Before that afternoon, my dream had been to live among New York City’s bright lights and incessant motion. I loved visiting Hong Kong with my mom and letting myself get swept up in her home city’s relentless pace. But as far as I was concerned, D.C. was too open, too languid, too flat. It was where I went to see art and historical artifacts, in museums whose layouts I had memorized by junior year.

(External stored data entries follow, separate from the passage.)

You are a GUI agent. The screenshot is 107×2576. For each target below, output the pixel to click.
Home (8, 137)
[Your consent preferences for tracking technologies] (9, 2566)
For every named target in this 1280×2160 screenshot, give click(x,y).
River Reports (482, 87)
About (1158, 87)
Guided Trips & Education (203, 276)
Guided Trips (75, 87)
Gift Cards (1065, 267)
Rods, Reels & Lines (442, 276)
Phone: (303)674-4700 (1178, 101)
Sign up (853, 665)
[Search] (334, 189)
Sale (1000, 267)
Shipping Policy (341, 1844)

I rambled down 12th Street, clutching the strap of my mom’s old leather tote on my shoulders, peeking into the cross streets at each corner. When I was within eyesight of the Metro Center station, I calculated how late the walking had made me. My dad was probably getting worried, since I usually called him when I was about to get on the train. Then I saw an Uniqlo, a store which I had only seen before in Beijing, Hong Kong, and NYC. In a flash, I was smiling at the sales associate as I went to look at the blouses, wondering if she could tell I was an intern posing as a full-time employee. A few minutes after stepping back outside, my phone rang. Yes, I know it’s getting dark, but it has just been so beautiful outside that I wanted to take a walk. Yes, I’ll call you when I’m near Glenmont. Thank you, dad. A feeling of guilt fluttered, but it struggled against the lightness of being untethered that was quickly spreading through my chest.
I never went straight home again after that day, though I did take care to call if I was going to be late. Sometimes, too, I left early for those meetings and would find a new stop to get off at to walk to the museum, just so I could see more of the city I barely knew. On a Thursday at the end of January 2018, I rode the Metro from school and got off at the Smithsonian as usual. When I stepped onto the platform, I ran into another intern heading in the opposite direction––we’d both forgotten that week’s meeting had been cancelled. It was bright outside, the beginning of a long weekend, and since I was already in D.C., I decided to stay and see where the afternoon would take me. At Sephora on F St., I claimed my free birthday gift. While visiting the Capitol Building––for the first time––I accidentally entered an off-limits area with some exclusive tour group before being escorted out by a security guard. My heeled ankle boots were starting to pinch as I walked to Union Station beneath a golden-streaked coral sky. My phone rang. My mom sounded amazed when I told her I had spent the afternoon alone in D.C. After I jabbered to her about how grand the Capitol dome was, I thought I heard a smile in her voice when she told me to just call when I was near home again. I stepped through the unfamiliar doors of Union Station and saw an old friend: the arrow towards the Red Line trains.
Now that I know most people on the Metro are tired political aides and not potential kidnappers, and that there’s more to the U.S. capitol than tourist destinations, Washington, D.C. is one of my favorite cities. Its beauty lies in how much life is hidden beneath that stately façade. These days on the Metro, I still grip my purse, but I’m no longer gripped by fear. When the doors slide closed and the train starts moving, I settle into that leather seat, sure that I can brave whatever awaits me at the next stop.
Stella Ho ’22 (sho2) loves the Boston T’s Green Line because, even though it moves at the pace of a jogger, riding on it makes her feel like she’s traveling back in time to 1897, when the first subway system in the U.S. opened.